Tembo is now a CAB member at the CIDRZ site and has subsequently spoken to his faith community about the research being done at the center to educate them in the same manner Ziba educated him.

“By working with Peter, I have learned one thing – leave no one behind in HIV. Educate, share, include all,” says Tembo. “From my interactions with Peter, I have realized that many times we assume people are familiar with HIV research. For example, I never knew much despite being a university graduate. Just before the International AIDS Conference in Washington, DC, USA, in 2012, I talked with a senior official of the Zambia National AIDS Council, and I was shocked to learn that he was expressing ignorance about what HIV biomedical research is about. There is still much to be done by advocates.”

Wanting to further educate the community and dispel any rumors motivated Ziba to inquire about joining the ACTG’s Outreach, Recruitment and Retention (OR&R) subcommittee. This committee assists study teams and sites with flyers and posters to spread the word about enrolling ACTG clinical trials.

“I wanted to learn how sites were handling problems with community education and recruitment, so that I could learn a thing or two to bring back to the CIDRZ site to combat these myths and misconceptions,” says Ziba. “I thought that if I joined OR&R, I could learn and then replicate at my site what other sites were doing.”

Ziba formally joined OR&R in 2008. The committee’s members speak by phone monthly, and for Ziba, the calls occur at 8 p.m.

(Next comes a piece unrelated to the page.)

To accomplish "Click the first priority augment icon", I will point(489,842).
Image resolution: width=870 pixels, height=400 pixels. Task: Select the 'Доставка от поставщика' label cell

“I usually take the calls at home,” he says. “I have learned so much, including how to make a flyer using language that is easy to understand when you do not come from a research background. So now our site gives out study flyers in easy, simple language. I’ve been able to teach people at my site what I have learned from OR&R.”

Savita Kanade, Community Coordinator at the ACTG’s B.J. Medical College site in Pune, India, serves as the Co-Vice Chair of OR&R. She knew Ziba before he joined OR&R and is thrilled to know how the committee’s work is making a global impact.

“I knew Peter before joining OR&R through the Global Community Advisory Board and CSS network and I am fascinated observing his journey from a CAB member to a community advocate!,” says Kanade. “Many times we exchange our community experiences informally during ACTG meetings. Peter is excellent mentor and good motivator for new CAB members. I am happy having him on OR&R and glad to see that he empowers his community from whatever he learns from OR&R!”

Ziba also puts the lessons he’s learned from OR&R into practice to fight the stigma surrounding HIV in Zambia.

“There is an issue for some people who do not want to be seen coming into the clinic for an HIV test because of the fear that people will talk about them,” Ziba says. “We go out into the community and offer 20-minute rapid HIV tests or test in the workplace. We meet people where they feel the most comfortable.”

Ziba says research into better ways to treat the TB-HIV co-infection are needed in Zambia. TB is the number one killer of people living with HIV globally. He also says the hepatitis B virus (HBV) is a growing problem.

“Tests for HBV are not usually done,” Ziba says. “Hepatitis C is more common, but HBV is an issue not to be neglected.”

When he is not volunteering at the CIDRZ site, Ziba can be found spending time with his wife, his five children and his three grandchildren. He also enjoys reading, writing and keeping in contact with the friends he’s made through the ACTG.

“I have learned so much about HIV research and made friends in Zimbabwe, Malawi, Uganda, Nigeria and South Africa since becoming a part of the ACTG,” says Ziba. “The community’s involvement is really encouraged in the ACTG and I know no other organization that allows this much community input.”